I kept on reading. And counting the openings and closings. How many people had been in the room behind the mirror? I couldn’t recall exactly. Six? Or was it seven? And how many had gone out already? Five?
I read on.
Click-click. Another gone.
Click-click. That was seven.
I continued to read. My voice became the only sound in the room. I looked over. Zoo-boy had stopped rocking. Slowly he brought his arms down to see me better. He smiled. He was nobody’s fool. He had been counting too.
He gestured at me, a small movement within the confines of the table and chairs.
‘What?’ I asked, because I couldn’t understand what he was trying to communicate.
He gestured again, more widely this time. Only it wasn’t just a simple motion. Rather, it was a sentence, a paragraph almost, of gestures.
I still couldn’t understand. I moved a chair aside to see him better but I had to ask him to repeat it.
There was something he wanted me to know. The motions were poetic in their gyrating, wreathing urgency. A hand ballet. But they were no sign language I understood, not Ameslan, not the hand alphabet. I couldn’t comprehend at all.
From under the table came a deep sigh.

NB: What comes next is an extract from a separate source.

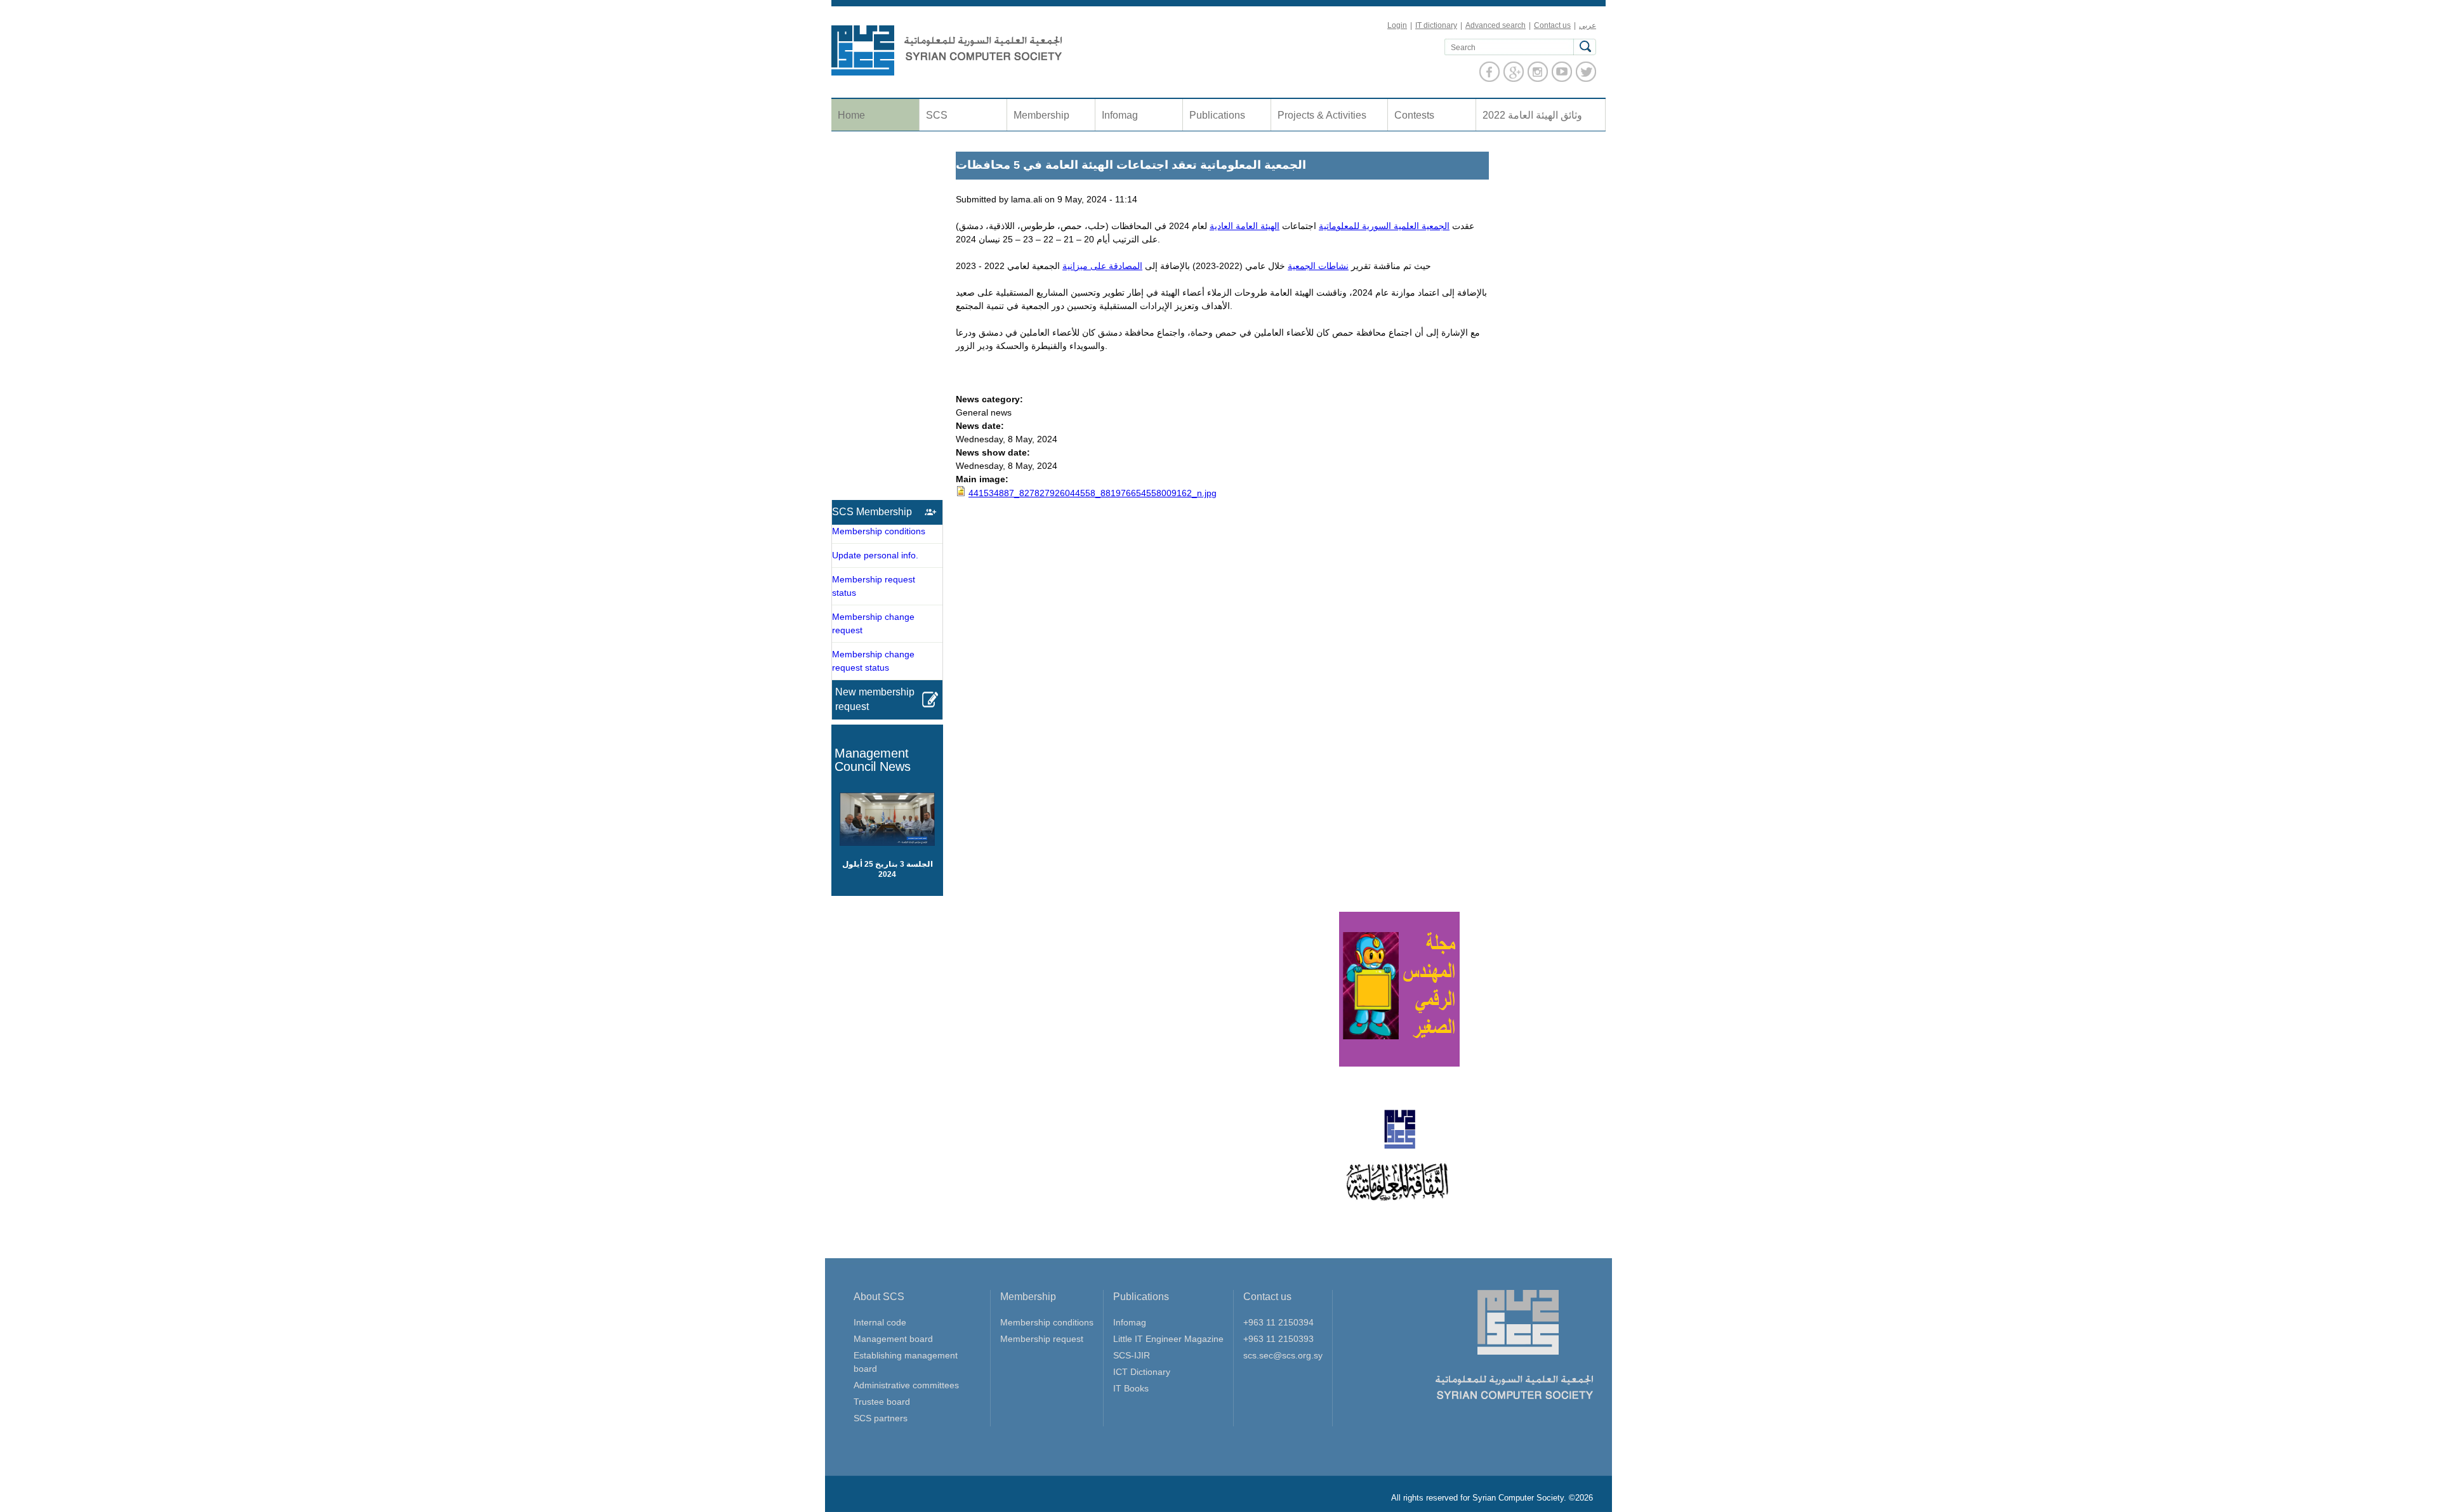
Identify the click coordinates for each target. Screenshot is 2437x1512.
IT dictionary (1436, 25)
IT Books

He grimaced at me. Then patiently he repeated his gestures again, more slowly this time, more emphatically, like someone speaking to a rather stupid child. He became frustrated when he could not make me understand.
Finally, he gave up. We sat in silence, staring at one another. The book was still in my hands, so in desperation to fill the time, I asked him if he’d like me to read a little more. Zoo-boy nodded.
I settled back against the wall. ‘Chapter Five: Out of the Cave.’
Zoo-boy pushed the other chair slightly out from the table and reached to touch the cloth of my jeans. I looked up.
He had his mouth open, one hand pulling the lower jaw down. He pointed down his throat. Then dismally, he shook his head.